**TEKS BACAAN**
Meskipun industri penerbangan di Indonesia berkembang sangat pesat dalam beberapa tahun terakhir, namun tetap menyisakan kekhawatiran terhadap kemampuan mereka dalam mengelola bisnis agar dapat bertahan. Kekhawatiran ini terutama berhubungan dengan keselamatan dan keamanan penumpang. Terlebih lagi saat badai pandemi melanda industri penerbangan dan mengakibatkan jumlah penerbangan turun drastis.

Praktis dalam satu tahun terakhir, masyarakat menghindari perjalanan lintas daerah juga lintas negara baik untuk niaga maupun wisata. Dengan diterapkannya berbagai pembatasan serta protokol kesehatan yang ketat, diiringi ketakutan akan penularan Covid 19, masyarakat umumnya memilih menunda atau bepergian dengan menggunakan kendaraan pribadi. Dampak pandemi terhadap kondisi kesehatan keuangan maskapai salah satunya diakui oleh PT. Garuda Indonesia yang per September 2020 sudah membukukan kerugian US$ 1,07 milyar dibandingkan keuntungan sebesar US$ 122,4 juta pada periode yang sama pada 2019. Kerugian ini diakibatkan pendapatan yang terjun bebas sebesar 67,8 persen dibandingkan tahun lalu. Berdasarkan laporan keuangan yang mereka umumkan, pendapatan selama sembilan bulan di 2020 hanya mencapai US$ 1,13 miliar.

**KEGIATAN 1**
Tentukan apakah setiap pernyataan berikut sesuai dengan teks tentang industri penerbangan, lalu jawab ya atau tidak disertai kutipan persis dari teks yang menjadi dasar jawaban: (a) PT. Garuda Indonesia mencatat kerugian US$ 1,07 milyar per September 2020; (b) selama pandemi, masyarakat umumnya memilih bepergian dengan pesawat; (c) pendapatan PT. Garuda Indonesia selama sembilan bulan di 2020 mencapai US$ 122,4 juta.
**KEGIATAN 2**
Salin secara persis bagian teks tentang industri penerbangan yang dimulai dengan "Praktis dalam satu" dan berlanjut hingga "US$ 1,13 miliar.".
**KEGIATAN 3**
Teruskan teks tentang dampak pandemi terhadap industri penerbangan, mulai dari kalimat terakhir yang tercantum.
Entri yang tercantum di sini berasal dari sumber yang berbeda dengan teks bacaan.

**INFORMASI YANG TERSEDIA**
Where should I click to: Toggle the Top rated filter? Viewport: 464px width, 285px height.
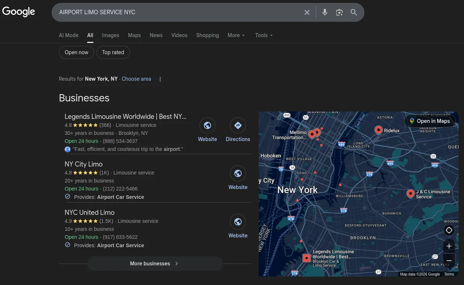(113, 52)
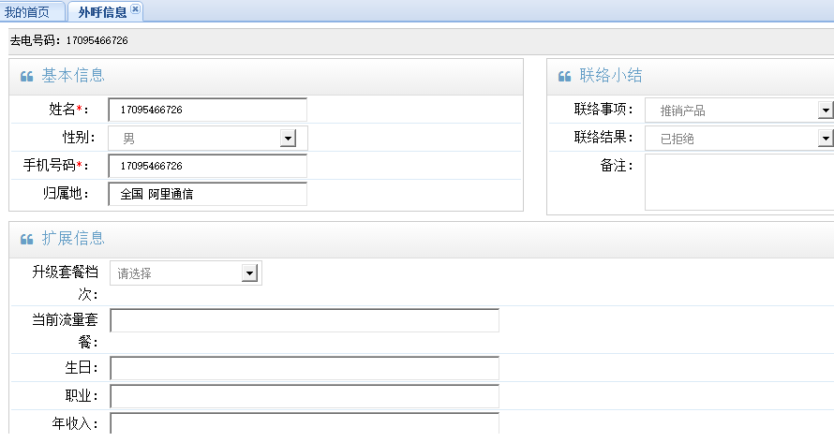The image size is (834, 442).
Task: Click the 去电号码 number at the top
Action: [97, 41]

* * *

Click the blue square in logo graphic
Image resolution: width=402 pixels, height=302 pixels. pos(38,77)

==

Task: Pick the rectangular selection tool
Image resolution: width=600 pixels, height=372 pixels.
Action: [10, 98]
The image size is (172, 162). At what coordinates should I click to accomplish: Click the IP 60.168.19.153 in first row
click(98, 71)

**TANGGAPAN 1**
(a) Ya: "per September 2020 sudah membukukan kerugian US$ 1,07 milyar".
(b) Tidak: "masyarakat umumnya memilih menunda atau bepergian dengan menggunakan kendaraan pribadi".
(c) Tidak: "pendapatan selama sembilan bulan di 2020 hanya mencapai US$ 1,13 miliar".

**TANGGAPAN 2**
Praktis dalam satu tahun terakhir, masyarakat menghindari perjalanan lintas daerah juga lintas negara baik untuk niaga maupun wisata. Dengan diterapkannya berbagai pembatasan serta protokol kesehatan yang ketat, diiringi ketakutan akan penularan Covid 19, masyarakat umumnya memilih menunda atau bepergian dengan menggunakan kendaraan pribadi. Dampak pandemi terhadap kondisi kesehatan keuangan maskapai salah satunya diakui oleh PT. Garuda Indonesia yang per September 2020 sudah membukukan kerugian US$ 1,07 milyar dibandingkan keuntungan sebesar US$ 122,4 juta pada periode yang sama pada 2019. Kerugian ini diakibatkan pendapatan yang terjun bebas sebesar 67,8 persen dibandingkan tahun lalu. Berdasarkan laporan keuangan yang mereka umumkan, pendapatan selama sembilan bulan di 2020 hanya mencapai US$ 1,13 miliar.

**TANGGAPAN 3**
Dari laporan tersebut, dijelaskan pula bahwa biaya perbaikan dan perawatan menurun 14,3 persen menjadi US$ 337,5 juta sampai dengan quarter ketiga, dibandingkan US$ 393,5 juta pada periode yang sama di tahun 2019. Hal senada disampaikan oleh Air Asia yang sudah membukukan kerugian sebesar US$ 120,7 juta per September 2020. Angka tersebut sangat kontras jika dibandingkan keuntungan di 2019 pada periode yang sama, yaitu sebesar US$ 422 juta. Biaya perawatan dan perbaikan Air Asia pun menunjukkan penurunan sebesar 48,1 % jika dibandingkan periode yang sama pada tahun 2019.

Jika hal tersebut melanda maskapai yang lebih mapan dan besar seperti Garuda Indonesia dan Air Asia, disinyalir kondisinya lebih buruk lagi terhadap Sriwijaya Air. Belum lagi bersamaan dengan beban hutang besar yang harus ditanggung.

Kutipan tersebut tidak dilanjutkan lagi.